Fortunkov erklärt, wie das ging: "Für Arzttermine durfte man das Haus jederzeit verlassen. Man musste sich aber umständlich online dafür registrieren. Also haben die Leute sich jeden Tag auf diesem Weg registriert und sind raus gegangen." Niemand habe das überprüft.

Lockerungen aus Kalkül?

Inzwischen wurden die Maßnahmen deutlich gelockert. Kritiker vermuteten hinter dem Zeitpunkt Ende Juni politisches Kalkül von Präsident Putin: Ein Referendum über eine Verfassungsänderung, die Putin weitere Zeit an der Macht verschaffen sollte, war wegen der Pandemie bereits verschoben worden. Für den Nachholtermin wollte der Präsident die Stimmung mit Lockerungen heben, so die Kritiker. Mit Erfolg: Das Referendum ging deutlich zu Putins Gunsten aus.

Schauspieler Fortunkov bestätigt das: "Die meisten hier glauben, dass die Lockerungen wegen des Referendums gekommen sind. In der Zeit war Corona auch kein Thema mehr, es ging nur noch um die Abstimmung."

"Space Race" um den Impfstoff

Um dem Selbstverständnis einer Weltmacht nachzukommen, positioniert sich Russland unterdessen offensiv im globalen Wettstreit um einen Impfstoff. Verschiedene Forschungseinrichtungen arbeiten auf Hochtouren daran. Diverse Labors befinden sich schon in der Phase der klinischen Studie, also der letzten Phase mit Versuchen am Menschen.

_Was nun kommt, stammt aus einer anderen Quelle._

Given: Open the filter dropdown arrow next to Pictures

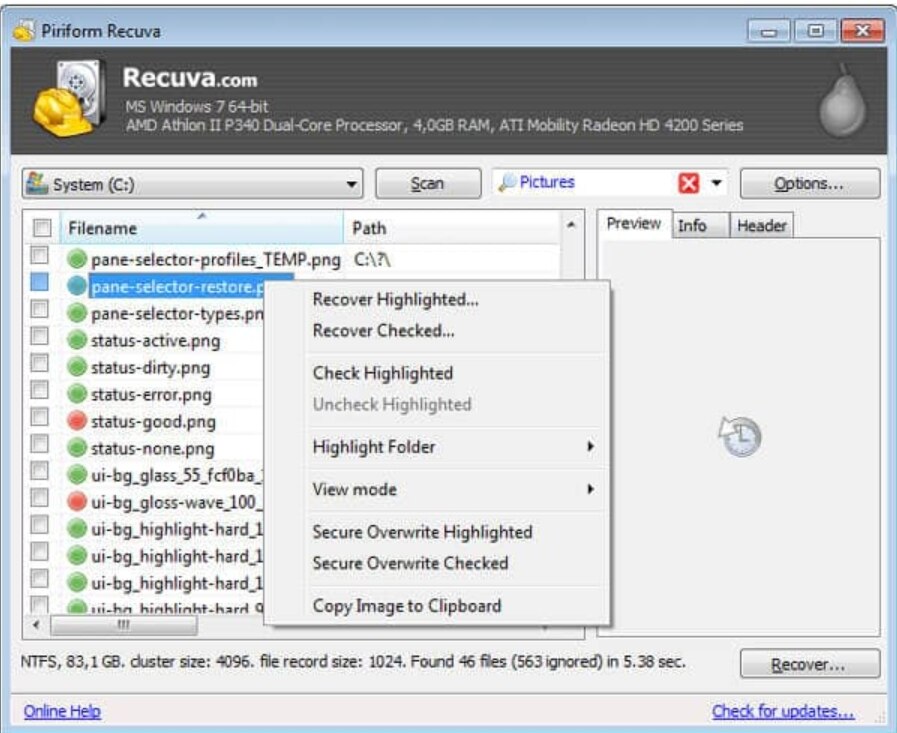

Bislang seien zwei Gruppen Soldaten getestet worden, beide zeigen bislang keine Nebenwirkungen. Allerdings ist auch noch nicht bekannt, ob die zwei getesteten Gruppen die erwünschte Immunreaktion gezeigt haben.

Experten sehen den globalen Wettlauf um den ersten Impfstoff schon als neues "Space Race", den sogenannten Wettlauf ins All der 1950er und 60er Jahre, als die USA und die damalige Sowjetunion in ihrer ideologischen Konkurrenz jeweils als erste den Weltraum erobern wollten.

Russischer Forscher testet Impfstoff an sich selbst

Alexander Ginsburg, Direktor des wichtigen Gamalaja-Forschungsinstituts und Epidemiologe des russischen Gesundheitsministeriums, sagte der Nachrichtenagentur RIA Novosti, er und seine Kollegen hätten sich das Präparat aus Gründen des Selbstschutzes bereits selbst injiziert.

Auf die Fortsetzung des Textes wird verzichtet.